Abstract

Accurate prediction of enzyme-inhibitor binding energy has the capacity to speed drug design and chemical genomics efforts by helping to narrow the focus of experiments. Here a non-redundant set of three hundred high-resolution crystallographic enzyme-inhibitor structures was compiled for analysis, complexes with known binding energies (ΔG) based on the availability of experimentally determined inhibition constants (ki). Additionally, a separate set of over 1400 diverse high-resolution macromolecular crystal structures was collected for the purpose of creating an all-atom knowledge-based statistical potential, via application of the Delaunay tessellation computational geometry technique. Next, two hundred of the enzyme-inhibitor complexes were randomly selected to develop a model for predicting binding energy, first by tessellating structures of the complexes as well as the enzymes without their bound inhibitors, then by using the statistical potential to calculate a topological score for each structure tessellation. We derived as a predictor of binding energy an empirical linear function of the difference between topological scores for a complex and its isolated enzyme. A correlation coefficient (r) of 0.79 was obtained for the experimental and calculated ΔG values, with a standard error of 2.34 kcal/mol.

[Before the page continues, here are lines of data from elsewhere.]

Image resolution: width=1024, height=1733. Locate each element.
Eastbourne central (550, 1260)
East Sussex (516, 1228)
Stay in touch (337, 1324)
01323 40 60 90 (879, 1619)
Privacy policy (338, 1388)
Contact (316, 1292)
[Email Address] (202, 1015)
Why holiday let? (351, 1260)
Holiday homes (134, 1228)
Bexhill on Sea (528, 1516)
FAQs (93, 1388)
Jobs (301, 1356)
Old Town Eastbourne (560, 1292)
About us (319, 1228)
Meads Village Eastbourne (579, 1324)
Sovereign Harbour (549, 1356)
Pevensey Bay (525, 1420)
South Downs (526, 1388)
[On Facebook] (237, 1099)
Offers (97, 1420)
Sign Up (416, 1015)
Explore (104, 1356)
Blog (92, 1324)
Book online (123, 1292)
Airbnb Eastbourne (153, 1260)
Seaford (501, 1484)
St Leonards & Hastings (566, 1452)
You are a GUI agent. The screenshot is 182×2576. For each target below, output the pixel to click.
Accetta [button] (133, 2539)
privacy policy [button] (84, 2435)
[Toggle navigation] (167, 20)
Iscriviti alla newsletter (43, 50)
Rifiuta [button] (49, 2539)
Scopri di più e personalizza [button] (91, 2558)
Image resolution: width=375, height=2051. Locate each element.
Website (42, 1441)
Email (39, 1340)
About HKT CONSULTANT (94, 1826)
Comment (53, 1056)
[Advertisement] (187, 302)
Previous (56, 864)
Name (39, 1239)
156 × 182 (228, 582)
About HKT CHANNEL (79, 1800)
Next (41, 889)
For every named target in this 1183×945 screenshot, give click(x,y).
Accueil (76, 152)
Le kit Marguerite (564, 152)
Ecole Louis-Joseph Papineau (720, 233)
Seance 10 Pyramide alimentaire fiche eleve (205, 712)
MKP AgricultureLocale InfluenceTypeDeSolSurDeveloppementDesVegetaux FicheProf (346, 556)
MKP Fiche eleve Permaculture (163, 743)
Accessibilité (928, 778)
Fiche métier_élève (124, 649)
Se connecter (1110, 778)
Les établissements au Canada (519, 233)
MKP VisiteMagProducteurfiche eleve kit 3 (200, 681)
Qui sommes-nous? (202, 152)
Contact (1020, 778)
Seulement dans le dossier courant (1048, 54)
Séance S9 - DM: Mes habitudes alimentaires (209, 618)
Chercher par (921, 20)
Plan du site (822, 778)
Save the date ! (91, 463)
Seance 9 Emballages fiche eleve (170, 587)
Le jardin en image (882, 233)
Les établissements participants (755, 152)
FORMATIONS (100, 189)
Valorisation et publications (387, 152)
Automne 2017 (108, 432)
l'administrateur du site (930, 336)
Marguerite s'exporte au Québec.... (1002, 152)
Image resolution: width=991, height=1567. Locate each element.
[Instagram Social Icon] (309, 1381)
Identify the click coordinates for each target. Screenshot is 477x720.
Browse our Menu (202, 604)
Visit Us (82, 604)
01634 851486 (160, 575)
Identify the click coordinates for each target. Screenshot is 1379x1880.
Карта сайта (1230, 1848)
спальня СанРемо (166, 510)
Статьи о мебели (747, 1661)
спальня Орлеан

Lastly, the model was evaluated with the held-out set of one hundred complexes, for which structure tessellations were performed in order to calculate topological score differences, and binding energy predictions were generated from the derived linear function. Calculated binding energies for the test data also compared well with their experimental counterparts, displaying a correlation coefficient of r= 0.77 with a standard error of 2.50 kcal/mol.